I am trying to use the spark Cassandra connector on a cluster using ssl.
I created a certificate and I can access the database using cqlsh --ssl .
I can also connect using python :
ssl_opts = {'ca_certs': '/XXXXX.pem','ssl_version': PROTOCOL_TLSv1}
ap = PlainTextAuthProvider(username='XXXXXX', password='XXXXXXXXXXXXXX')
cluster = Cluster(['XXXXXXXXX'],auth_provider=ap,ssl_options=ssl_opts)
But when I tried :
MASTER=spark://XXXXXXX:7077 $SPARK_HOME/bin/pyspark --packages com.datastax.spark:spark-cassandra-connector_2.10:1.5.0-RC1 --conf spark.cassandra.connection.host=XXX.XXX.XXX.XXX --conf spark.cassandra.connection.ssl.enabled=true --conf spark.cassandra.connection.ssl.trustStore.path=/XXXX.truststore --conf spark.cassandra.connection.ssl.trustStore.password='XXXXX'
I had the error message :
Failed to open native connection to Cassandra at XXX.XXX.XXX.XXX:XXXX
I think that I do not use the options correctly (I tried to look online to find an example).

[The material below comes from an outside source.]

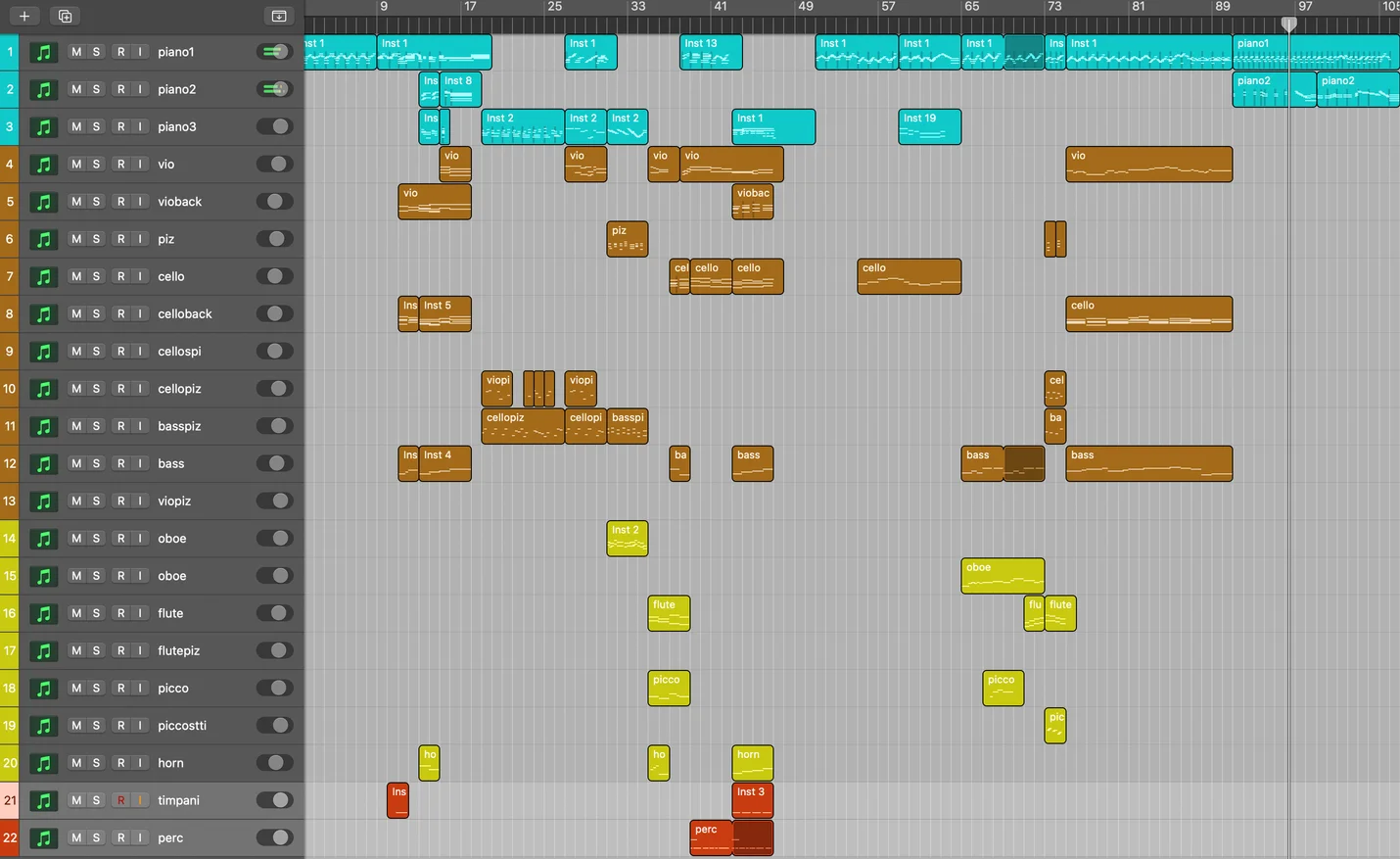Record-enable the timpani track
1400x859 pixels.
click(x=120, y=800)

Could someone please post an example to connect to Cassandra with ssl from spark ?
Thank you,
Cheers,
Bertrand
Hi Bertrand -
We're running SSL in our production cluster. Can you provide a full stack-trace of the error?
Thank you for asking the full stack-trace of the error. I realized that I missed another error message :
java.lang.IllegalArgumentException: Cannot support TLS_RSA_WITH_AES_256_CBC_SHA with currently installed providers
The full log is attached.
Thanks for your help,
Cheers,
Bertrand
--
You received this message because you are subscribed to the Google Groups "DataStax Spark Connector for Apache Cassandra" group.

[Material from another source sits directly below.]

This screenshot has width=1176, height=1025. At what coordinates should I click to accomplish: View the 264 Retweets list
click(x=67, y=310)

To unsubscribe from this group and stop receiving emails from it, send an email to spark-connector-...@lists.datastax.com.

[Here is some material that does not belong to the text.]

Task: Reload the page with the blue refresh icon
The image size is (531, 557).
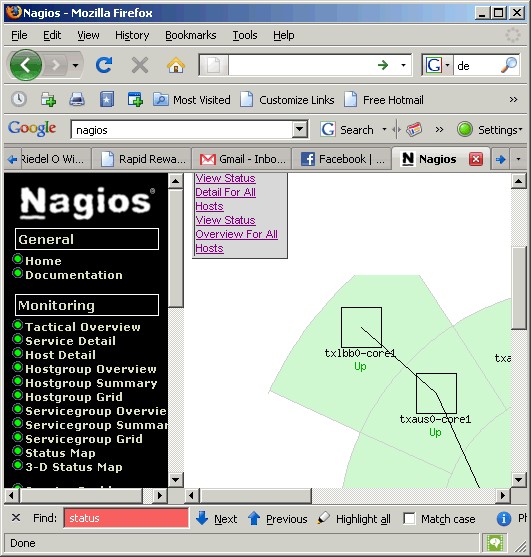Action: point(104,65)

Thanks for your prompt answer. I followed the procedure, and the error message is not there anymore.
I have now this problem :
py4j.protocol.Py4JJavaError: An error occurred while calling o31.load.
: java.io.IOException: Failed to open native connection to Cassandra at {XXXXXXX}:XXXX
Caused by: com.datastax.driver.core.exceptions.AuthenticationException: Authentication error on host /XXXXXXX:XXXXXXX: Host /XXXXXX:XXX requires authentication, but no authenticator found in Cluster configuration
Here is the command I used :
MASTER=spark://XXXXXXXXX:7077 $SPARK_HOME/bin/pyspark --packages com.datastax.spark:spark-cassandra-connector_2.10:1.5.0-RC1 --conf spark.cassandra.connection.host=XXXXXXXXXXXXXXXXX --conf spark.cassandra.connection.ssl.enabled=true --conf spark.cassandra.connection.ssl.trustStore.path=/XXXXXXX.truststore --conf spark.cassandra.connection.ssl.trustStore.password='XXXXXXX' --conf spark.cassandra.auth.username='XXXXXXXXXXXXXXXX' --conf spark.cassandra.auth.username='XXXXXXXXXXX'
Instead of providing all the passwords in the command line, is there a way to use the credentials from .cassandra/cqlshrc ?
Thank you,
Cheers,
Bertrand
Thanks for your help.
I made a mistake in my command, I had to use spark.cassandra.auth.password instead of 2 times spark.cassandra.auth.username .
After fixing this error, I can connect to the cluster and run my Cassandra query from spark.
I still have a question : rather than using the trustStore, is it possible to use a certificate ***.pem like the one I use with cqlsh --ssl or with python ssl_opts = {'ca_certs': '/XXXXXX/XXX.pem','ssl_version': PROTOCOL_TLSv1}
Thank you,
Cheers,
Bertrand
I have changed the cassandra configuration for :
client_encryption_options:
require_client_auth: from false to true
I have created 2 certificates : node0.cer.pem node0.key.pem
I can access the database with cqlsh --ssl after updating .cassandra/cqlshrc with :
[ssl]
certfile = /XXXXXXXX.pem
validate = true
# The next 2 lines must be provided when require_client_auth = true in the cassandra.yaml file
userkey = /XXXXXXX/node0.key.pem
usercert = /XXXXXXX/node0.cer.pem
But when I tried to use pyspark and access the Cassandra database :
results = sqlContext.read.format("org.apache.spark.sql.cassandra").load(table="mytable", keyspace="test")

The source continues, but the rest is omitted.